I felt a delicious chill as I read the news that Stephen Colbert is running for President. (He made his announcement on Tuesday’s edition of The Colbert Report, the half-hour news and interview program he hosts on Comedy Central.) Why a chill? For all that I enjoy and respect Colbert, he has always prompted in me a faint feeling of vertigo. Watching his comedy is like staring into a deep well or over the side of a tall building: you get the itchy feeling in your legs of wanting to jump, to give yourself up to gravity and the abyss, obliterating yourself and all that you hold dear. Colbert’s impersonation of a rabidly right-wing, plummily egotistical media pundit is so polished and impenetrable that it stops being a joke and moves into more uncannily undecidable territory: simulation, automaton, a doll that has come to life. Unlike Jon Stewart on The Daily Show, Colbert’s satire doesn’t have a target, but becomes the target, triggering a collapse of categories, an implosion, a joke that eats itself and leaves its audience less thrilled than simply unsure (cf. Colbert’s performance at the 2006 White House Correspondents Dinner, at which he mapped uneasy smiles and half-frowns across a roomful of Republican faces).
Judging from Colbert’s offstage discussion of his work, like his recent interview with Terry Gross of Fresh Air, he’s a modest, sensible, reflective guy, able to view his Report persona with wit and detachment even as he delights in using it to generate ever more extreme, Dada-like interventions in popular and political culture — his Wikipedia mischief being only one instance. My half-serious worry is that with his latest move, he’s unleashed something far bigger than he knows or can control. The decision to place himself on the 2008 Presidential ballot, even if only in South Carolina, has been received by the mainstream media primarily as another ironic turn of the comedy-imitates-reality-imitates-art cycle, noting the echo of Robin Williams’s Man of the Year (2006) and comedian Pat Paulsen’s bid for the White House in 1968. But I think the more accurate and alarming comparison might be Larry “Lonesome” Rhodes, the character played by Andy Griffith in Elia Kazan’s A Face in the Crowd (1957). In that film, Rhodes goes from being a bumpkinish caricature on a television variety show to a populist demagogue, drunk on his own power and finally revealed as a hollow shell, a moral vacuum. The unsubtle message of Kazan’s film is that TV’s pervasive influence makes it a tool for our most destructive collective tendencies — a nation of viewers whose appetite for entertainment leads them to eagerly embrace fascism.
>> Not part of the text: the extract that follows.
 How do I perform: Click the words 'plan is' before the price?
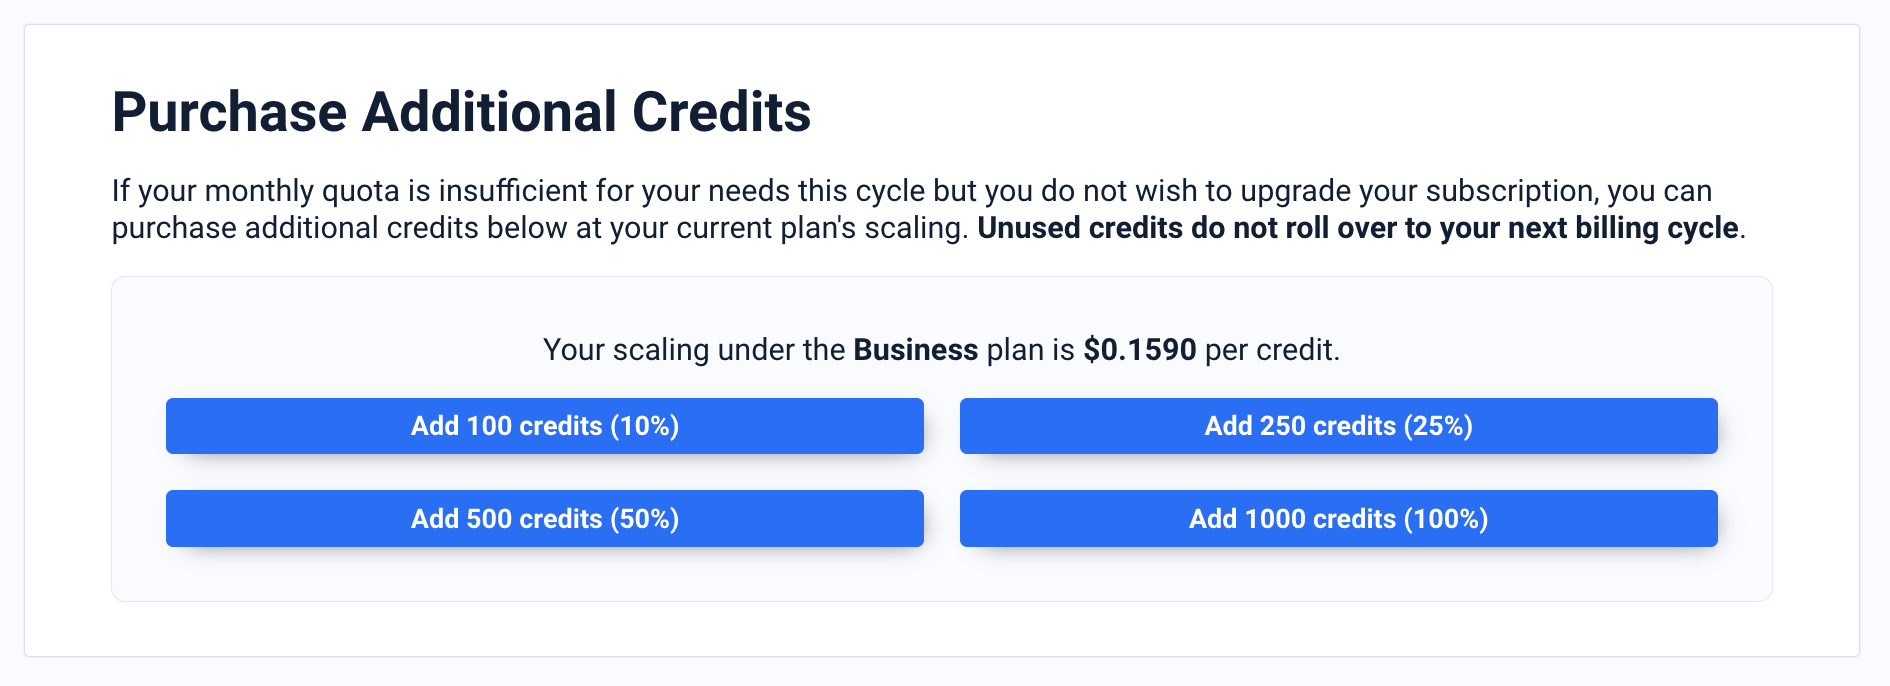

I’d be lying — or at least being flippant — if I claimed to believe that Colbert could be another “Lonesome” Rhodes. I’m neither that cynical about our culture nor that paranoid about the power of media. But given that we live in an era when the opportunities for self-organizing social movements have multiplied profoundly through the agency of the internet, who is to say where Colbert’s campaign comedy will mutate smoothly into something more genuine? Maybe he is, at this moment in history, the perfect protest candidate, smoother and more telegenic than Nader and Perot by orders of magnitude. He just might win South Carolina. And if that happens … what next?